Il cda ha chiesto di poter deliberare sulla sua composizione e i suoi compiti, a prescindere dai nomi scelti. Più di un consigliere ha spiegato che, in base al codice civile, la responsabilità del controllo e dell’indirizzo, anche nella fase transitoria delineata dalla nuova legge, rimane in capo al consiglio, che non può quindi essere bypassato. La richiesta, avanzata in un incontro che, dopo le frizioni della precedente riunione, si è svolta in un clima costruttivo e sereno, sarebbe quella di instaurare un rapporto tra i vertici aziendali che, anche attraverso passaggi formali, consenta all’organo collegiale di essere più presente nelle fasi decisionali. Sarà necessario, quindi, un approfondimento in cda prima di vedere all’opera la squadra di Verdelli nella quale era stata annunciata la presenza, oltre a Francesco Merlo, dell’altro vicedirettore Pino Corrias, di Diego Antonelli come caporedattore per l’area digital e di quattro giornaliste interne selezionate attraverso il job posting: Frediana Biasutti, Cristina Bolzani, Paola D’Angelo e Valentina Dellorusso. Il dg sta ora valutando se assumere Merlo con un incarico professionale, anche se tra i consiglieri c’è chi ritiene che anche questa soluzione sia inopportuna.

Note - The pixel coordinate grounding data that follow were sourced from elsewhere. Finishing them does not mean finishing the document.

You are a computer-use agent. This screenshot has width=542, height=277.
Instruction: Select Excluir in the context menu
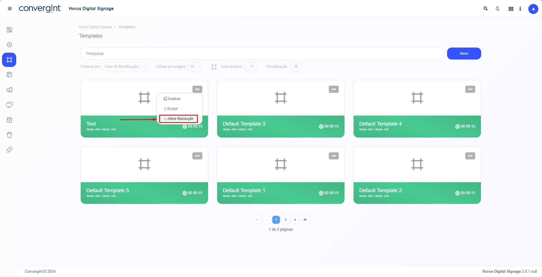pos(173,109)
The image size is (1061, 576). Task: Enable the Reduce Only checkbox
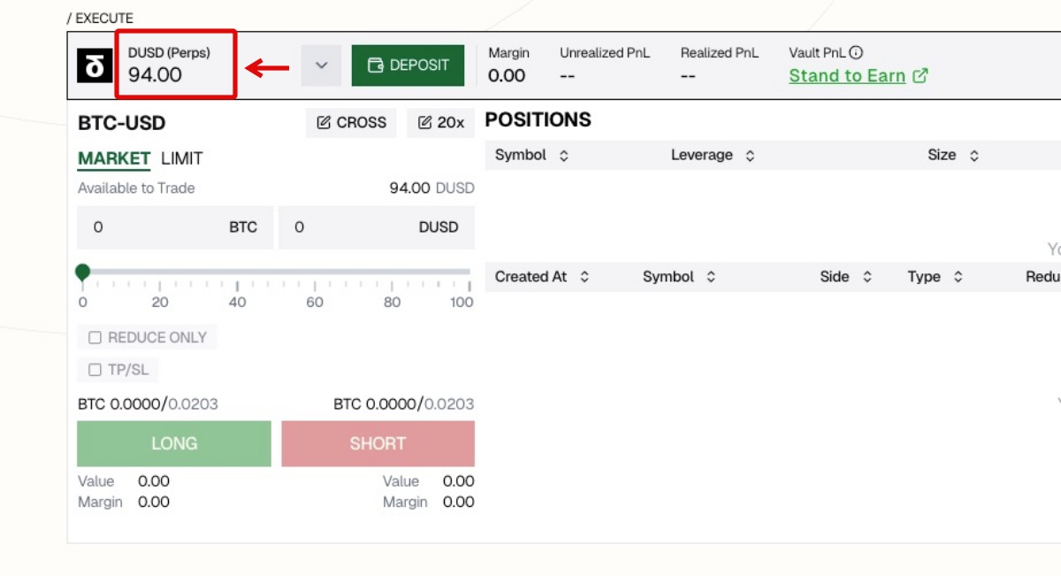(x=95, y=338)
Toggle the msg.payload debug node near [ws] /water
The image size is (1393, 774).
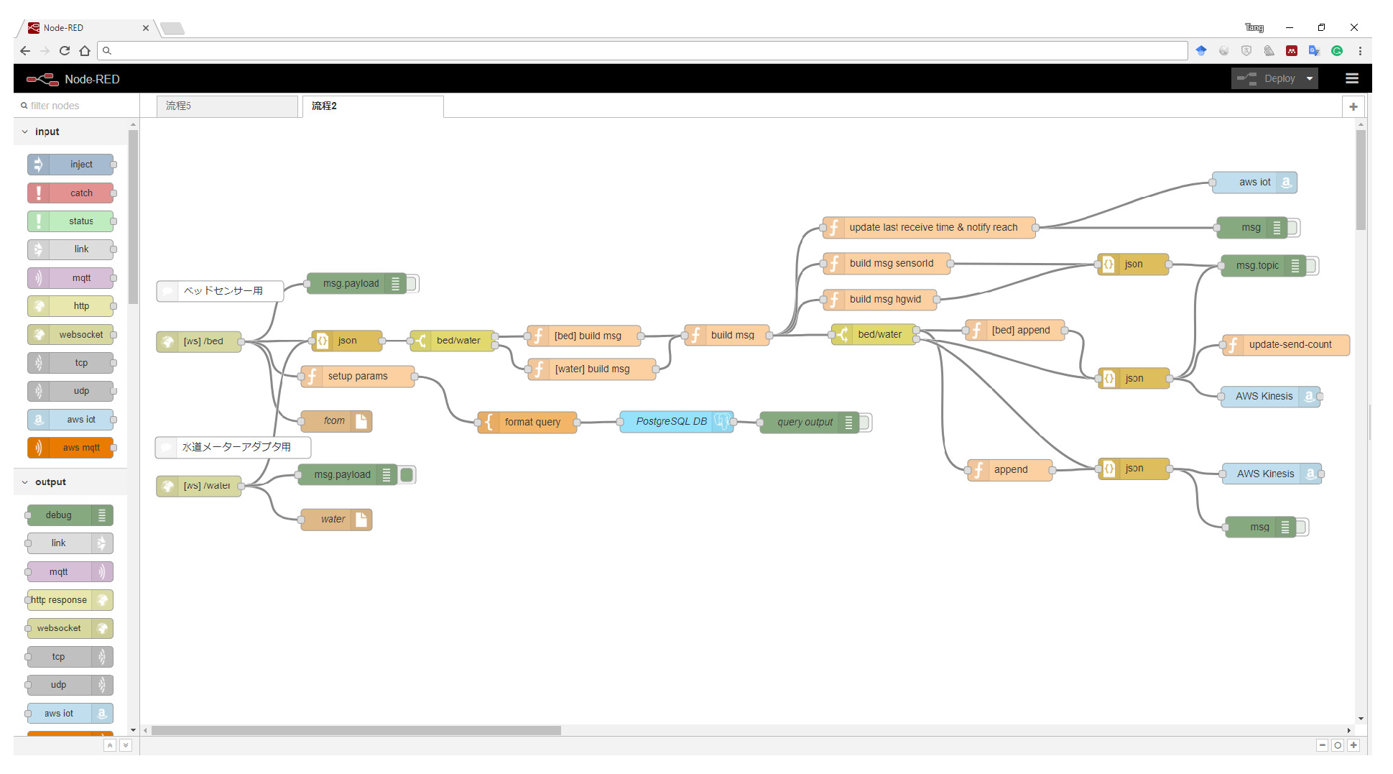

Gli aspetti tecnici sono al vaglio della Direzione Risorse Umane, affidata ad interim ad Antonio Melchionna. L’ex direttore Valerio Fiorespino è ora a disposizione del dg per i progetti speciali, in attesa di capire se lascerà l’azienda. Il suo spostamento non sarebbe comunque direttamente legato alla vicenda delle assunzioni esterne, ma a una disparita di vedute con il dg che va avanti già da tempo. Il vertice aziendale assicura che il numero delle nomine non interne non abbia superato i limiti previsti dallo statuto e dal protocollo anticorruzione, come sostengono sindacati e parlamentari dei diversi schieramenti. Domani il manager, che oggi ha illustrato il piano industriale a tutti i dirigenti nella Sala degli Arazzi, dovrà dare risposte sul tema nel seguito dell’audizione in Commissione di Vigilanza, in programma dopo il cda.